California Tax Change Procedure Challenged

June 18, 2002 (PLANSPONSOR.com) - A bill that brings California state tax law in line with EGTRRA changes is now the subject of a court fight over the way state legislators handle new tax bills.

A California taxpayer rights group and 44 Republican legislators alleged in a lawsuit that a state pension law required a two-thirds vote – not a majority vote – for passage because it contained items that increased or changed taxes, according to a BNA report.

The Howard Jarvis Taxpayers Association claimed in its suit that Governor Gray Davis violated Proposition 13 when he signed AB 1122 into law on May 8. Proposition 13 is a voter initiative adopted in 1978 that requires a two-thirds vote of the Legislature to enact state tax law changes that increase revenue collection.

The suit, filed in the Third Appellate District in Sacramento, challenged a 20-year-old legislative practice to package tax changes that increase and decrease revenue together to create a revenue-neutral bill.

Lawmakers had been using this approach under advice from the Legislative Counsel, which ruled in the early 1980s that a revenue-neutral bill requires only a majority vote.

Background

In AB 1122, lawmakers conformed state law to federal pension and retirement changes under the Economic Growth and Tax Relief Reconciliation Act.

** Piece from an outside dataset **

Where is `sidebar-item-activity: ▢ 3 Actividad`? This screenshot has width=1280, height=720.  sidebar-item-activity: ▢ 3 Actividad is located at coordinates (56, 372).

With a $44-million price tag for those changes in the first year, and a projected budget deficit of more than $23 billion, lawmakers added several provisions that increase revenue or accelerate revenue collection to make the measure revenue neutral in the first year.

The state’s Franchise Tax Board estimated the bill would increase revenue by $180 million after three years.

Provisions

The provisions at issue in the lawsuit include:

  • elimination of the business deduction for employee compensation in excess of $1 million,
  • elimination of the business deduction for club dues, and
  • a requirement that taxpayers making an election for a Subchapter S corporation or Subchapter C corporation on their federal returns make the same election on their state returns

The Legislature faces a July 1 constitutional deadline to enact a state budget for the 2002 to 2003 fiscal year and “needs to know, as soon as possible, if it must replace the revenue anticipated from the challenged tax changes,” the lawsuit said.

The case is Howard Jarvis Taxpayers Association v Davis, Cal. Ct. App., No. CO41398, filed 6/13/02.